A Gallup poll, for example, found that nearly 3 in 10 Americans, 28 percent, considered immigration the most important topic, just eight months away from the 2024 elections. The ambiguous issue of “government” came in second place, with 20 percent of voters saying it was most important, and the economy came in third place, with 12 percent saying it was most on their minds.

To read solely that poll and the news sites sharing it, one might believe that the issue of immigration — which former President Donald Trump, the frontrunner for the GOP presidential nomination, performs better on than incumbent President Joe Biden — will be the main narrative this election year. But the Reuters/Ipsos poll published on the same date, which received less notice than the Gallup one, suggests otherwise.

Within that poll, the additional option of “political extremism or threats to democracy” was added among the typical topics for respondents to choose from as their most important issue. Twenty-one percent of U.S. voters said that issue was the most important one on their minds at the moment, coming in first in the survey. The economy came in at second place, with 19 percent of respondents saying that issue mattered most, and immigration came in at third, with 18 percent of voters picking that option.

No other poll in recent weeks has included the issue of extremism and democracy in its line of questioning. Indeed, Reuters noted that this is the first time it has included the option in its own polling.

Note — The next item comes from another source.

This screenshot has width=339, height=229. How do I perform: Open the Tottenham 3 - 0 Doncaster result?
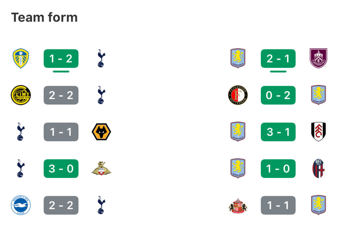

The issue is one that Biden will likely perform much better on, as he can use it to his advantage during the upcoming election season, highlighting Trump’s attempted overturn of the 2020 presidential election results and other efforts by Republicans to quell participation in American democracy.

Indeed, Reuters itself recognized this point, with the report on this poll from the news agency noting that the numbers “show the extent to which Biden’s re-election bid could rely on voters being motivated by their opposition to Trump rather than enthusiasm over Biden’s candidacy.”

The partisan breakdown of polling on this question furthers the idea that Biden will use it to his advantage, as the voters he must court view it as even higher a priority than the toplines of the survey suggest. Among Democratic voters, for example, 44 percent said extremism and threats to democracy was their top issue, with Reuters reporting that almost a third of independent voters also listed it as their top pick, the most out of all the other subjects.

Meanwhile, 38 percent of Republicans predictably listed immigration as their most important issue, with only 13 percent choosing extremism and democracy.

The split in the demographics on the issue — particularly with Democrats and swing voters citing the topic as their most important — gives the Biden campaign even more incentive to push the matter to the forefront of their political messaging in the coming months.

Biden can capitalize, for example, by reminding voters of how Trump reacted to his election loss in 2020, noting his campaign’s scheme to overturn the Electoral College and his incendiary speech on January 6, 2021, encouraging his followers to disrupt Congress as it was certifying the election results. The Biden campaign may also cite Trump’s insistence that he’ll be a dictator for the first day of his presidency, a promise that 60 percent of respondents from across the U.S. in a UMass/Amherst poll from January said would be bad for the country.

The campaign will almost certainly highlight Trump’s legal cases, too, particularly the four federal indictment counts he faces for his attempts to usurp the American political process in 2020. Importantly, while most are well aware of the case, a sizable chunk of Americans have heard little or nothing about it. Bringing attention to anti-democratic charges Trump faces during this year’s presidential campaign could bring the matter of “extremism and threats to democracy” even closer to the forefront of voters’ minds.